EXERCISE OBJECTIVE: Render each line of the listing below as an item in a numbered list, skipping any blank lines and leaving out the pictures.

______

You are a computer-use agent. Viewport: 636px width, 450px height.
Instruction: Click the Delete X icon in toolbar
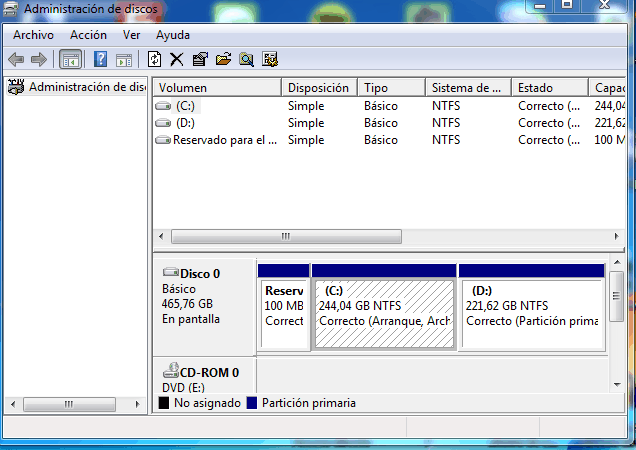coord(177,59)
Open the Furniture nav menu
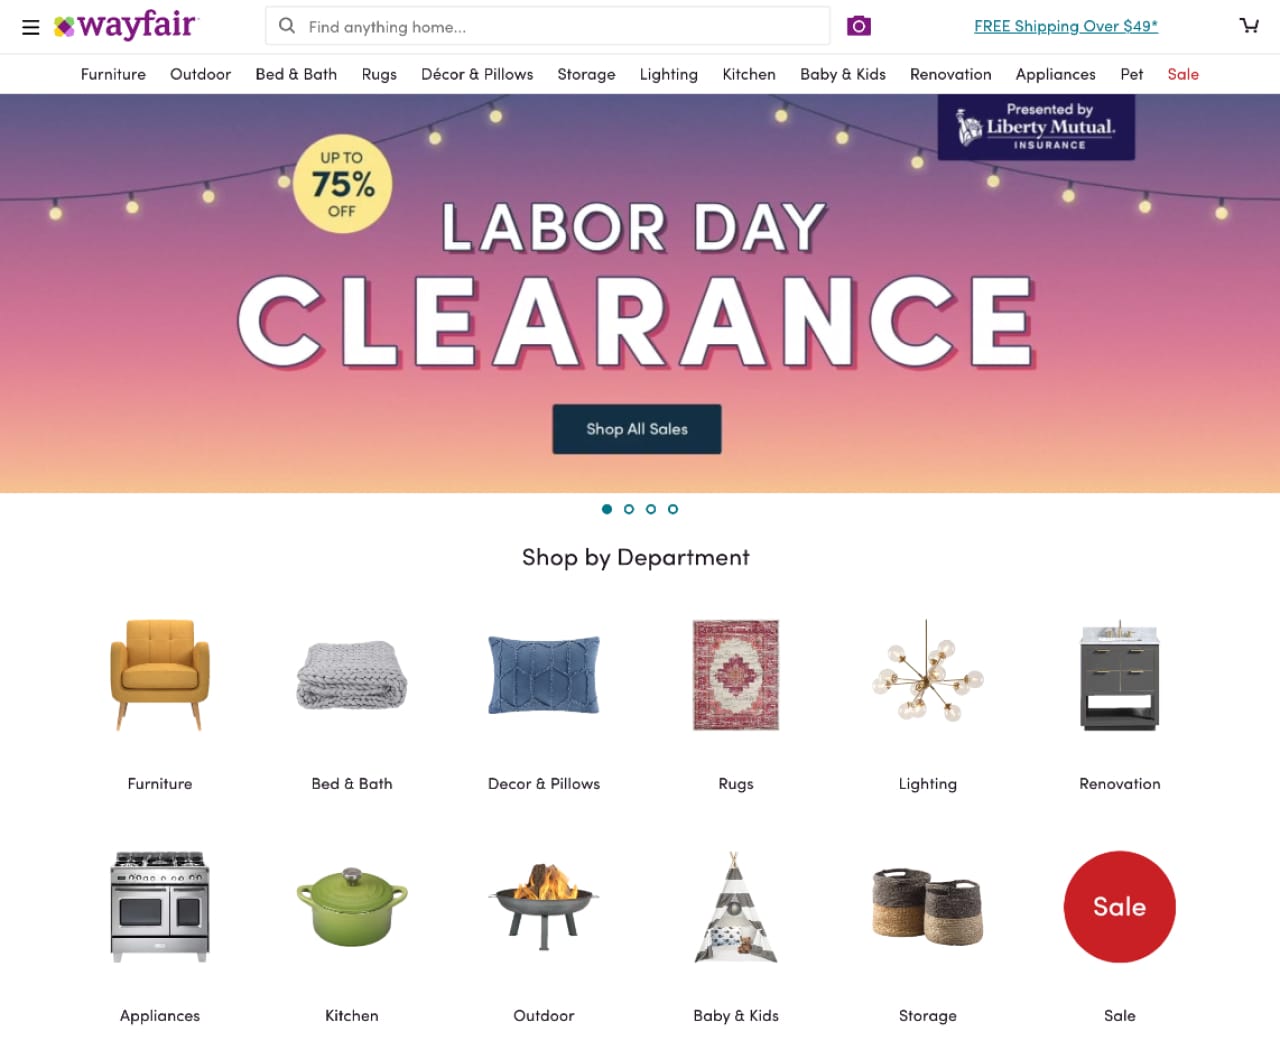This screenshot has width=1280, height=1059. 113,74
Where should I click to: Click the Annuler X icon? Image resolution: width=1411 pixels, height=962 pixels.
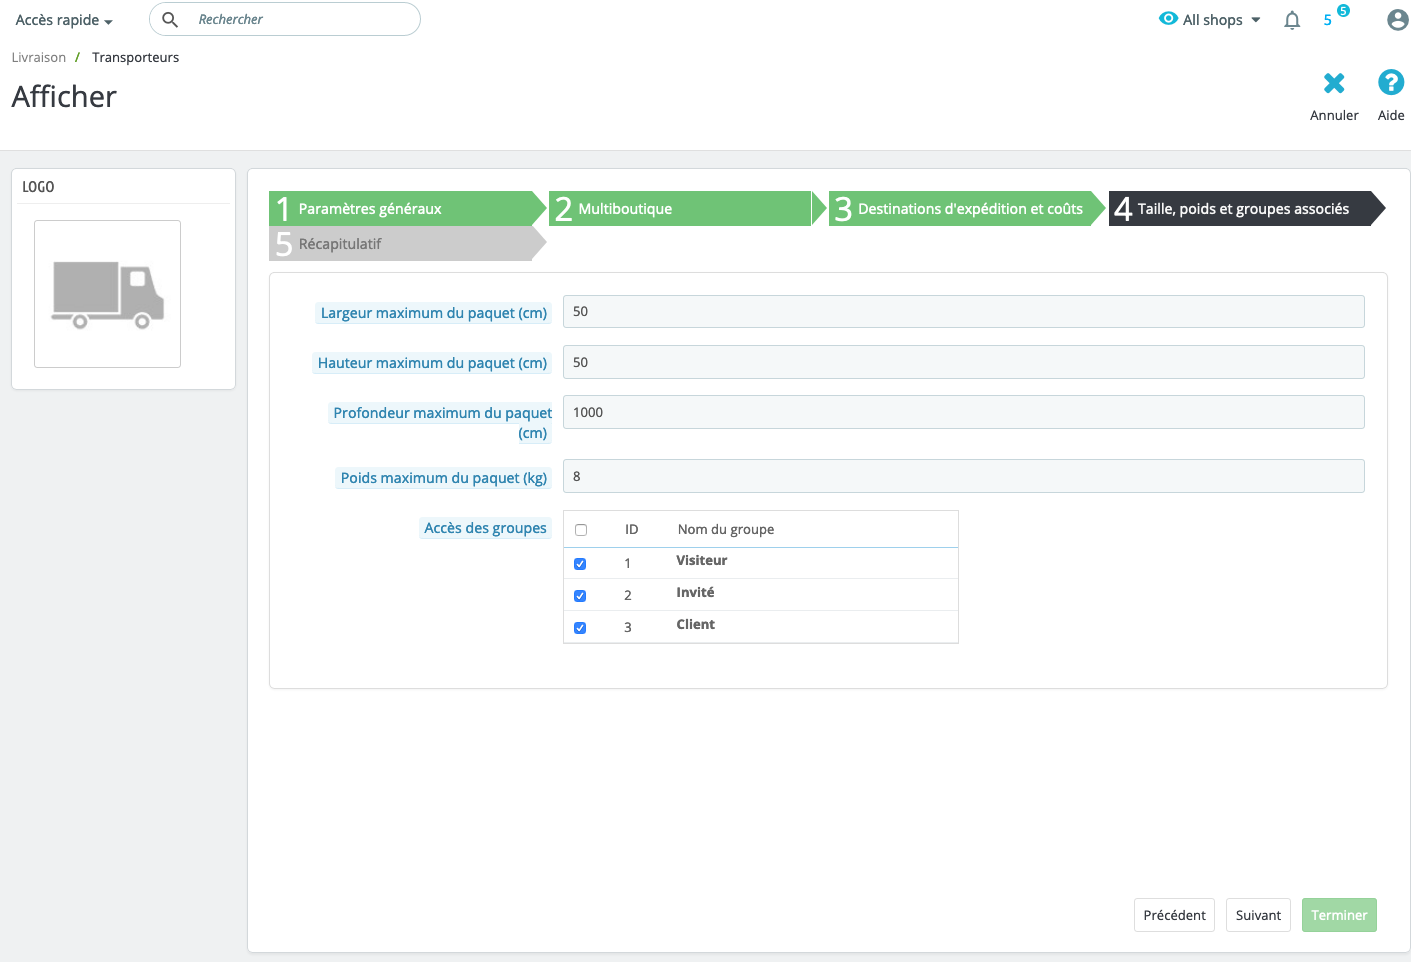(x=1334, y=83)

______

RESULT BELOW:
1. You are a computer-use agent. Viewport: 636px width, 450px height.
2. Instruction: Click the Delete X icon in toolbar
3. coord(177,59)
4. Open the Furniture nav menu
5. This screenshot has width=1280, height=1059. 113,74
6. Where should I click to: Click the Annuler X icon? Image resolution: width=1411 pixels, height=962 pixels.
7. (x=1334, y=83)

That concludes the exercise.